Documentos divulgados em 2025 pela Agência Brasileira de Inteligência (Abin) confirmam que houve subnotificação de mortes por Covid-19 em Manaus e que o colapso no sistema de saúde da capital do Amazonas, incluindo a falta de oxigênio, foi previsto com meses de antecedência pelos agentes do órgão. As informações fazem parte de um relatório interno que reúne as “memórias” da atuação da Abin durante a pandemia.
De acordo com o conteúdo, os alertas partiram de agentes lotados na Superintendência da Abin no Amazonas e foram enviados a Brasília antes da explosão de casos em 2020 e da crise de oxigênio registrada em janeiro de 2021. Mesmo assim, as advertências foram ignoradas pelo governo federal, então sob comando do ex-presidente Jair Bolsonaro.
Um dos trechos do relatório cita que, já em abril de 2020, a Abin produziu um documento interno sobre a cadeia de suprimento de gases medicinais e advertiu para o risco de colapso. “Fizemos um relatório, em abril de 2020, falando sobre gases medicinais. Nesse documento já alertávamos que, no caso de uma demanda exponencial, poderia faltar nas pontas das cadeias logísticas. Foi exatamente o que aconteceu em Manaus alguns meses depois. É triste porque era uma coisa que poderia ter sido evitada. Foi uma tragédia anunciada”, relatou um agente da Abin que trabalhou no estado durante o período mais crítico da crise.

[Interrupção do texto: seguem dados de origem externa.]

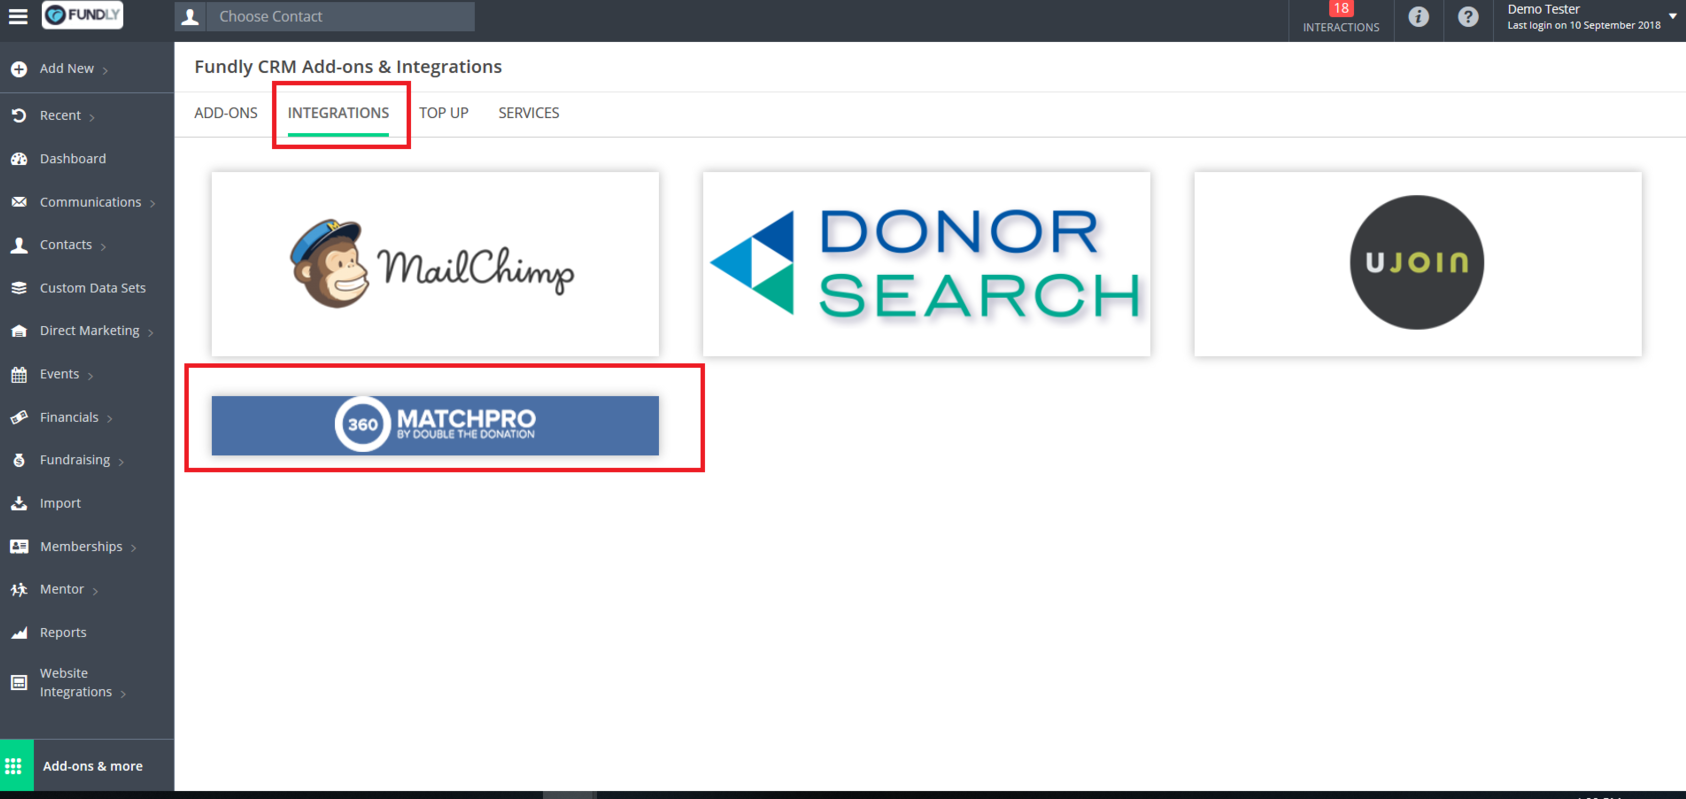This screenshot has height=799, width=1686.
Task: Select the MailChimp integration tile
Action: click(x=435, y=264)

Os informes da agência também destacam que a realidade em Manaus era bem pior do que a divulgada oficialmente. “A realidade que relatávamos nos documentos não se alinhava com um discurso que na época defendia que as notícias que saíam na mídia sobre Manaus eram exageradas. Só que não eram. Pelo contrário, o que a imprensa mostrou foi pouco perto do que aconteceu de verdade”, afirmou o servidor.
Segundo ele, a subnotificação de mortes por Covid-19 era evidente. “Segundo esses dados oficiais, só se contabilizava a morte por Covid-19 de pacientes que tinham passado por algum teste, com resultado positivo. Mas o número de doentes que eram testados lá era muito restrito. Não tinha teste para todo mundo. Só uma porcentagem dos mortos era de fato testada, e só essa parte entrava na estatística. E a gente sabia que era muito mais, porque a gente via o que estava acontecendo na cidade, as filas no cemitério, as filas no hospital, gente morrendo, caindo na calçada na frente do hospital.”

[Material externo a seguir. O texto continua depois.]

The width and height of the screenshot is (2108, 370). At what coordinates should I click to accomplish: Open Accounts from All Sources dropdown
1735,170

Para levantar dados mais precisos, a Abin chegou a deslocar agentes a funerárias da capital amazonense. “Chegamos a um número médio de 28 mortes por dia em Manaus nos três anos anteriores à pandemia. Durante a pandemia, chegaram a morrer 167 pessoas por dia no pico da crise. Essas 28 foram subindo, subindo, 50, 100, 150, até chegar a bater 167 no pico da crise em 2020”, revelou o servidor, que teve sua identidade preservada.
O relatório ainda revela o desconforto na Direção-Geral da agência em Brasília com os informes produzidos em Manaus. “Era perceptível, até porque não era segredo para ninguém que a Direção-Geral tinha um certo alinhamento ideológico com o governo de então”, disse o agente. Ele relatou pressão para suavizar os relatórios diante das críticas do então prefeito de Manaus, que fazia oposição ao governo federal.
Outro trecho relata o impacto emocional da crise nos próprios agentes da Abin. “Pessoalmente, foi muito difícil ter que lidar com todas essas questões: preocupação com o trabalho, com a equipe, com a própria saúde. Foi um período de muito estresse, ansiedade, insônia”, contou o servidor.